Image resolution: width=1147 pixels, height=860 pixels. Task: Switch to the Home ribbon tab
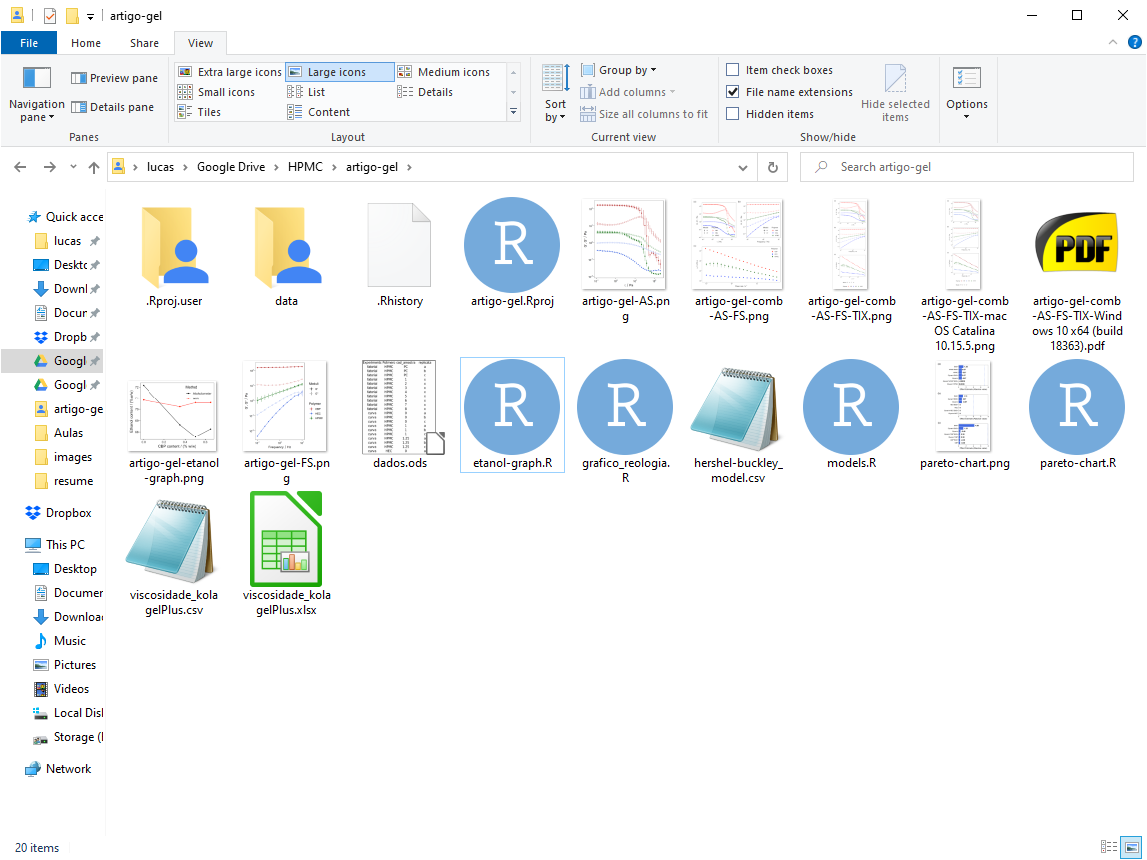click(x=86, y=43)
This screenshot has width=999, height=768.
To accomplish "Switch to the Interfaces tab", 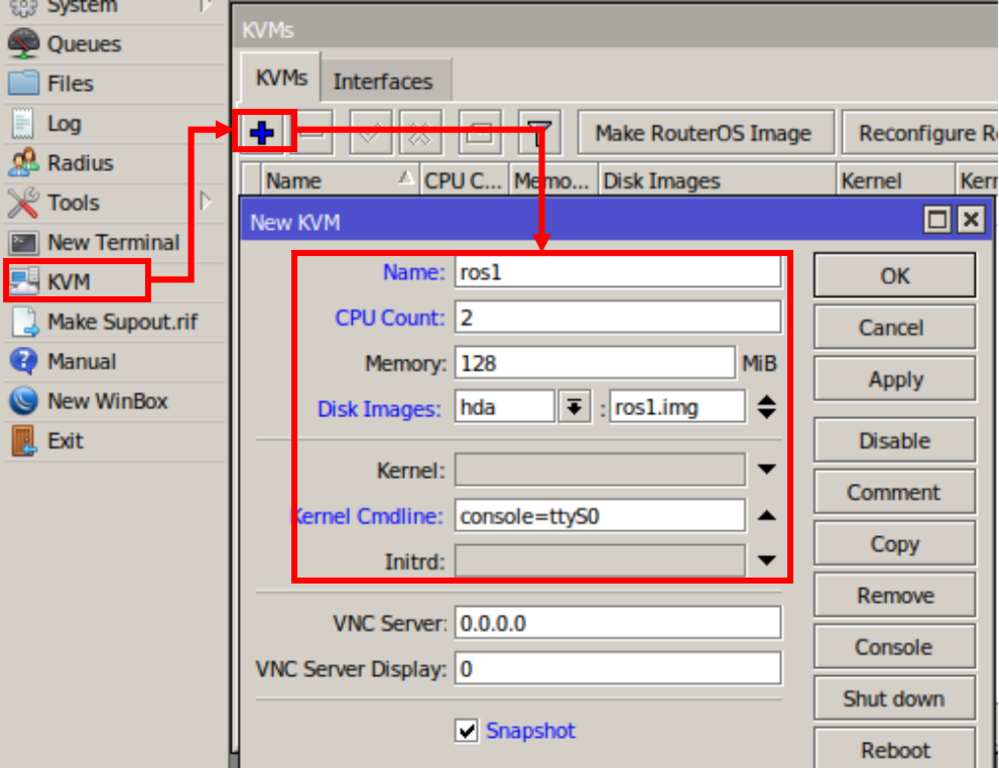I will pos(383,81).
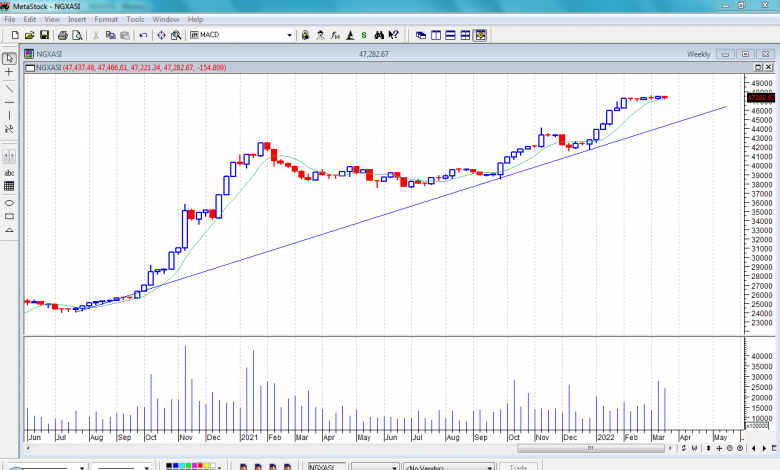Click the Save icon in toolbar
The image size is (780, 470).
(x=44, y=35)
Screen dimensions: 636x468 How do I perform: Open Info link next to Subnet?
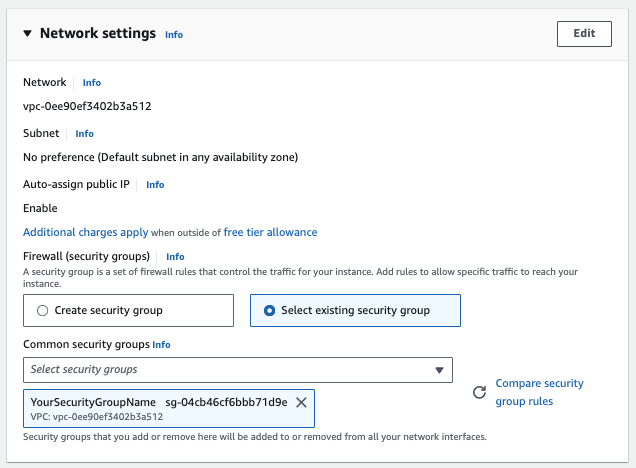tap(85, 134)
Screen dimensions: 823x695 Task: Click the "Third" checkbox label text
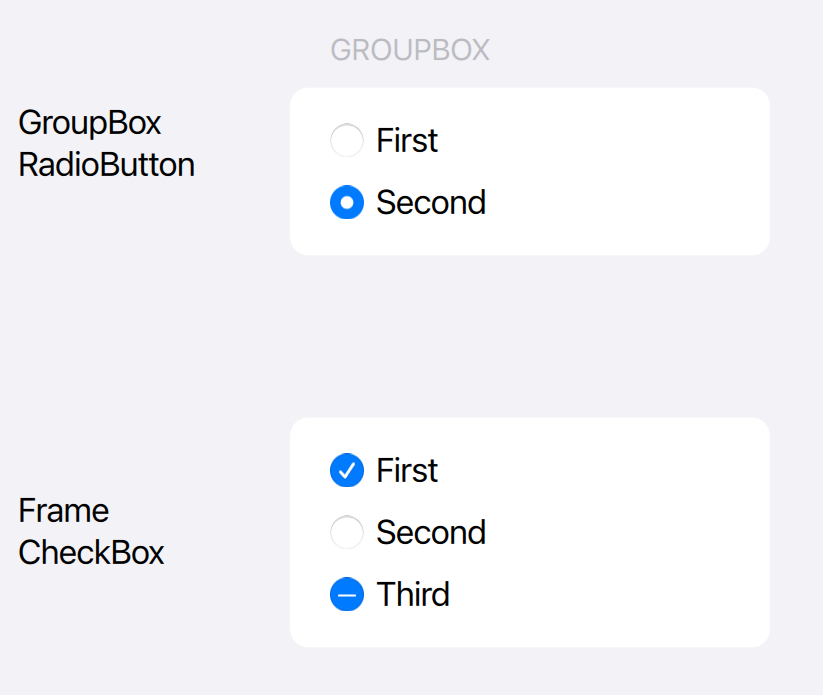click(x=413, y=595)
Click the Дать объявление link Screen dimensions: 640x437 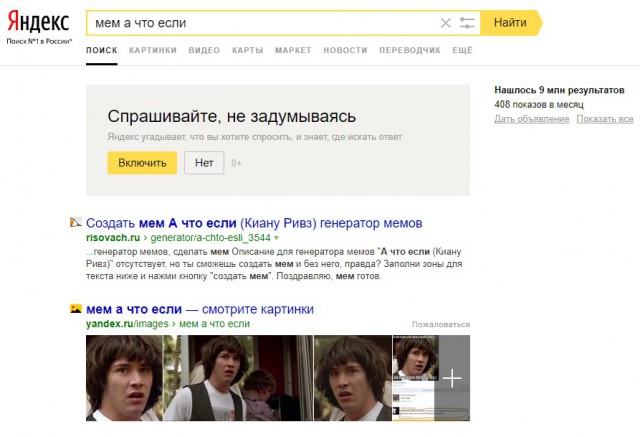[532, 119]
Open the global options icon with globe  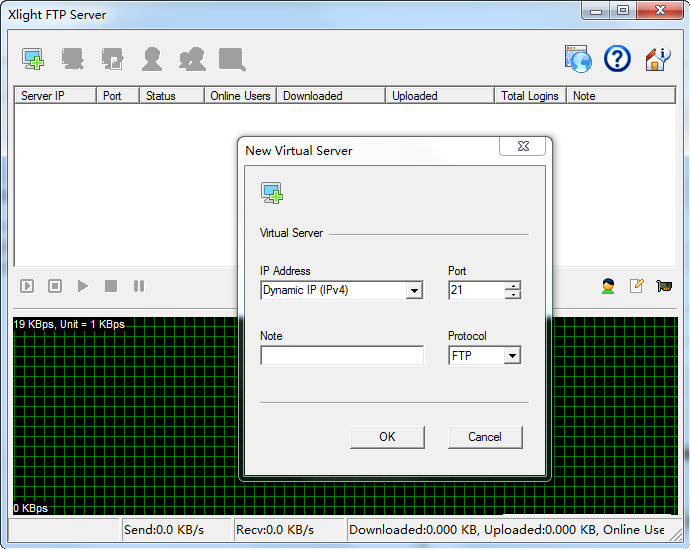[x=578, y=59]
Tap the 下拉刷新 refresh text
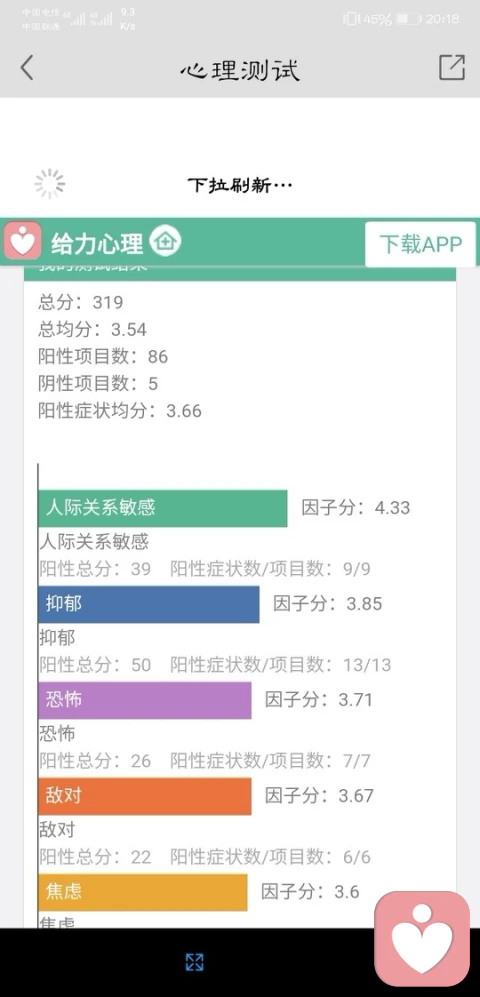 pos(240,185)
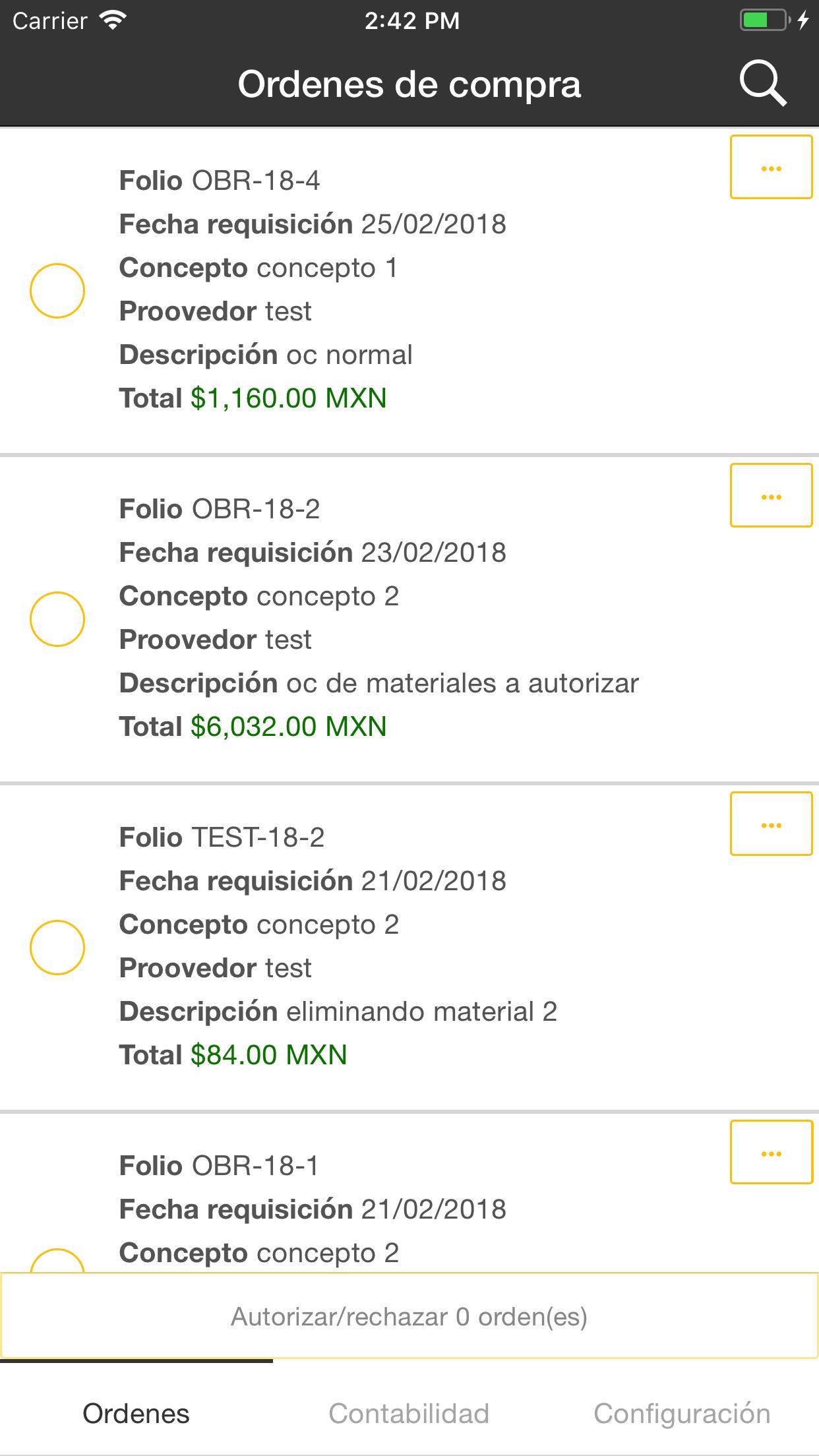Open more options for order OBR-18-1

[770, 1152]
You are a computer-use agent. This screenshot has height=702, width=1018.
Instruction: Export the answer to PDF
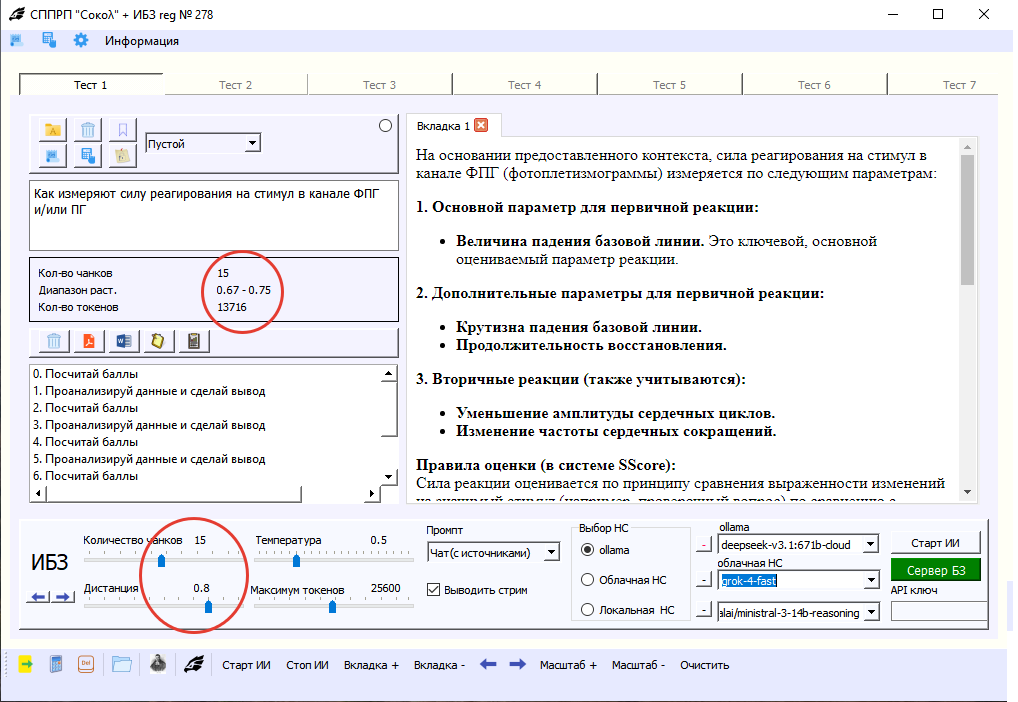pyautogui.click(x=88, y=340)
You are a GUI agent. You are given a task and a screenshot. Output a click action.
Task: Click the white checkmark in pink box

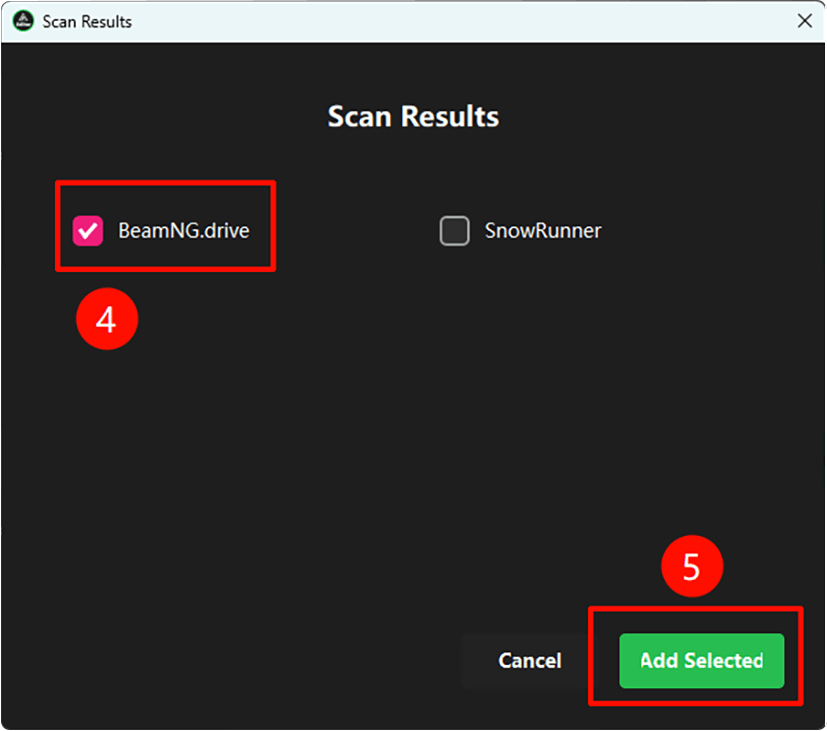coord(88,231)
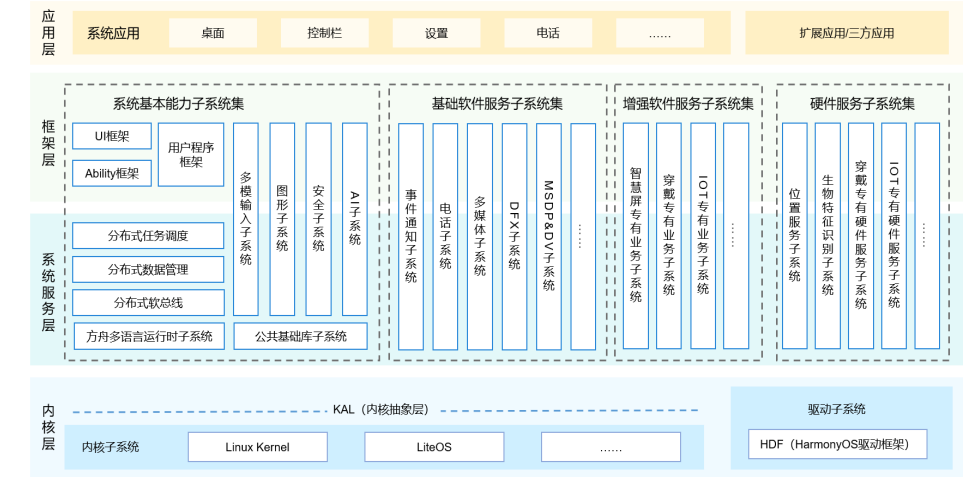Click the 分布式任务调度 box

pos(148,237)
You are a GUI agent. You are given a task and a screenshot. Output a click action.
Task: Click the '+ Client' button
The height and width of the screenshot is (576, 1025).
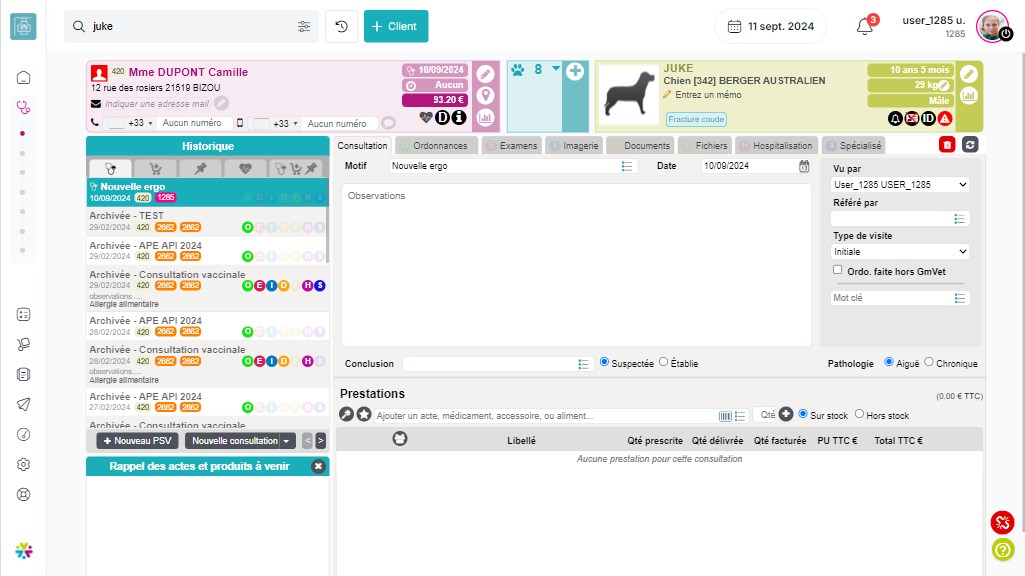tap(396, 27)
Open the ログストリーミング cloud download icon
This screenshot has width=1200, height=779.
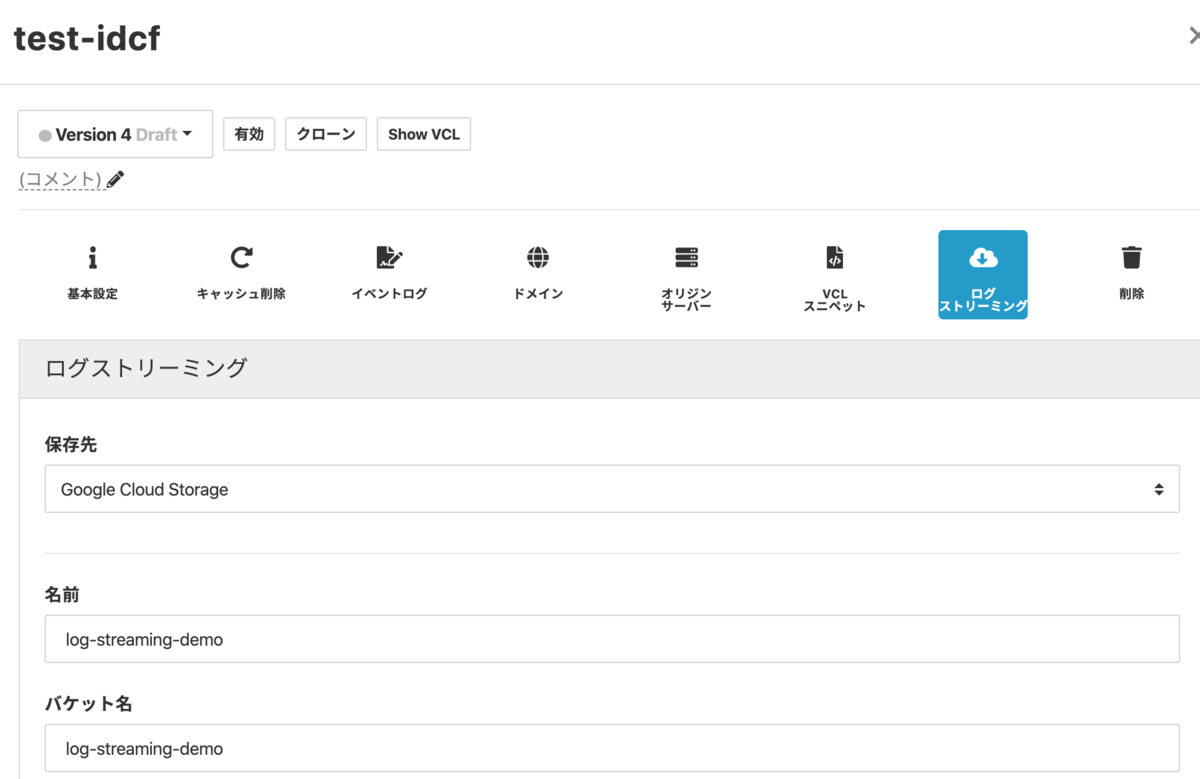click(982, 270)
········
◆ Task ◆
The lines from the one with "Open the ログストリーミング cloud download icon" to the end of the data above should be retyped exactly, both ends included, and pictures are to be left out.

◆ Output of the task ◆
Open the ログストリーミング cloud download icon
This screenshot has width=1200, height=779.
click(982, 270)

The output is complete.